Trial Master File Specialist/Clinical Trial Assistant

Newark, CA
Aug 25, 2020
Trial Master File Specialist/Clinical Trial Assist
Required Education
Bachelors Degree
Position Type
Full time


The Trial Master File Specialist/Clinical Trial Assistant is responsible for administration, maintenance and coordination of the logistical aspects of the company’s clinical trials according to Good Clinical Practice and relevant SOPs.  This role will provide subject matter expertise and Clinical Operations Team support required to ensure that the Trial Master File is inspection ready for all studies conducted by InCarda Therapeutics.  This role is also responsible for being pivotal point of contact for the Clinical Operations team and any Contract Research Organizations (CROs) used. This position requires a minimum of 2 years of experience in the pharmaceutical/clinical research environment with at least 1 year of CTA or Trial Master File Specialist experience.
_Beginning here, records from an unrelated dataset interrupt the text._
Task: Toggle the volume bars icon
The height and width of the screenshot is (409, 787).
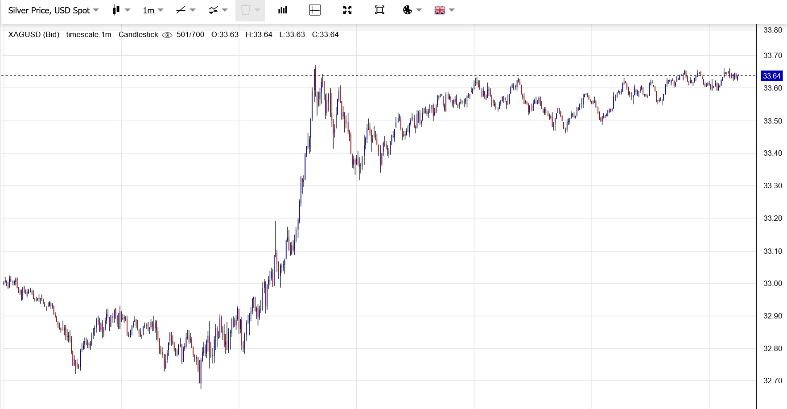Action: [x=283, y=10]
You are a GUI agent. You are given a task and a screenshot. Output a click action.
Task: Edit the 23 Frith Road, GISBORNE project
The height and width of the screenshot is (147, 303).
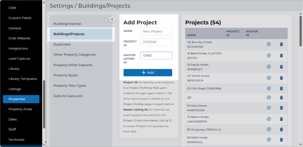tap(268, 88)
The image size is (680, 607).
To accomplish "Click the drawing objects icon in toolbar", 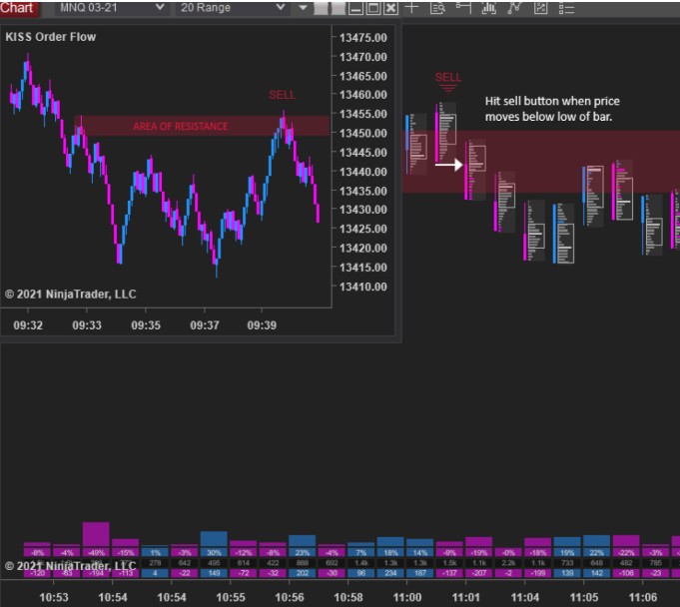I will [540, 8].
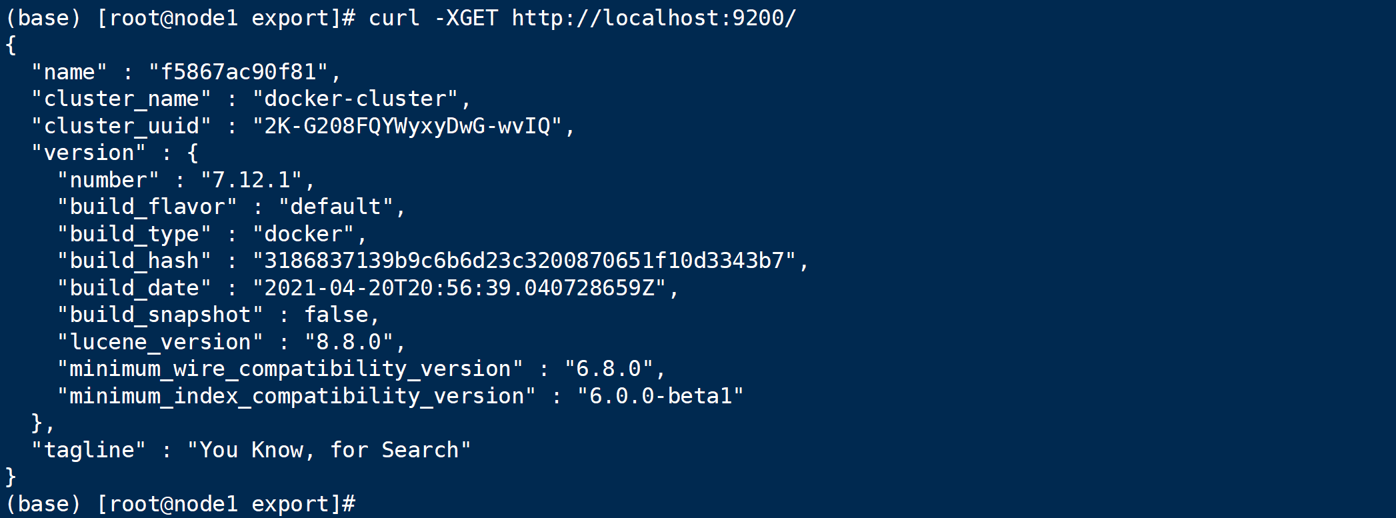
Task: Click the closing brace of version object
Action: (37, 423)
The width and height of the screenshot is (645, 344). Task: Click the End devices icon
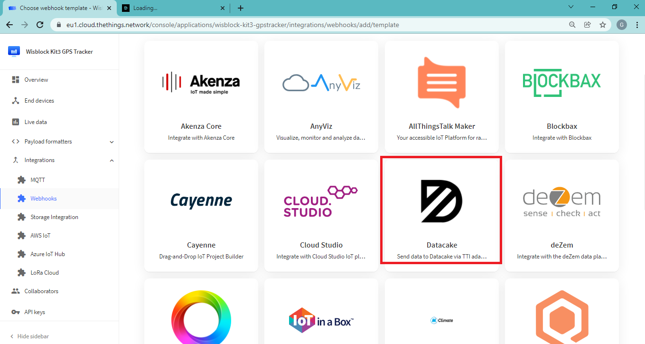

Key Accountabilities/Core Job Responsibilities:

  • Facilitate the creation of study specific TMF management tools
  • Maintain TMF Management Plans and TMF Content Lists; work with the Study Teams to check and verify the plans and communicate the importance of each document to the Study Team based on risk level 
  • Coordinate creation of the TMF filing locations within InCarda based on the study specific TMF Content List 
  • Participate in the Quality Control of documents (paper and electronic) submitted to the TMF or eTMF 
  • Facilitate the review and submission of TMF records 
  • Support the coordination of the transfer of study-specific trial master files from the CRO 
  • Maintain awareness of study events and the associated documentation requirements through collaboration with Study Team
  • Support Study Teams in understanding their TMF-related responsibilities, requirements and expectations
  • Act as point person for Study Team TMF questions and manage close-out of TMF related issues in adherence to InCarda processes 
  • Support the Study Team in TMF document retrieval during Audits and Inspections (paper and electronic)
  • Manage the TMF content list and TMF Comprehensive Review tracker 
  • Provide TMF metrics: completeness and quality of TMF documentation and content, including the percent completeness and the risk level of outstanding items on a periodic basis or as requested by management 
  • Participate in the conduct of quality review of the TMF for each assigned study on an annual basis per the time points captured in the study specific TMF Plan
  • Identify any corrective actions which must be addressed and assigned 
  • Support the management of TMF documentation issues throughout the lifecycle of an assigned study Records Management 
  • Participate in the implementation of standards and processes for records management to verify compliance with relevant regulations 
  • Support and carry out the processes associated with the storing, archiving, indexing, scanning and classifying records
  • Process records (e.g., track, scan, archive) in compliance with InCarda SOPs and study specific TMF Plans
  • Prepare and maintain manuals, training materials, policies and procedures and other quality documents as they apply to the management of records 
  • Provide guidance on best practices for record handling, retrieval and archival procedures
  • Oversee the provision of the required documents at the time of Regulatory Authority Inspection or internal Audits 
  • Participate in the development, implementation, and maintenance of internal databases used to manage records 
  • Assist in the preparation of project and study-related documents including informed consent forms, pharmacy manual, monitoring plans, synopses, protocols and amendments, IND annual updates and clinical summaries, as required
  • Assist with coordination of CRFs, study guides, study reference binders, patient diaries, and forms including participating in the EDC and IV(W)RS specification process and user acceptance testing
  • Assist in monitoring and tracking clinical trial progress and providing status update reports and study metrics
  • Assist in the planning of investigator meetings and making presentations, as required. 
  • Prepare meeting agendas and minutes
  • Facilitate communications on behalf of the Study Team to include correspondence, mass mailings, email communications, etc. Assist in the review of clinical data in the CRF, data listing, and report table levels
  • Perform other duties as assigned 


  • Good organization and planning skills
  • Strong interpersonal skills and communication skills (both written and oral)
  • Ability to problem-solve
  • Excellent comprehension of Good Clinical Practices and basic concepts of clinical research


  • This position requires a minimum of 2 years of experience in the pharmaceutical/clinical research environment with at least 1 year of CTA or Trial Master File Specialist experience.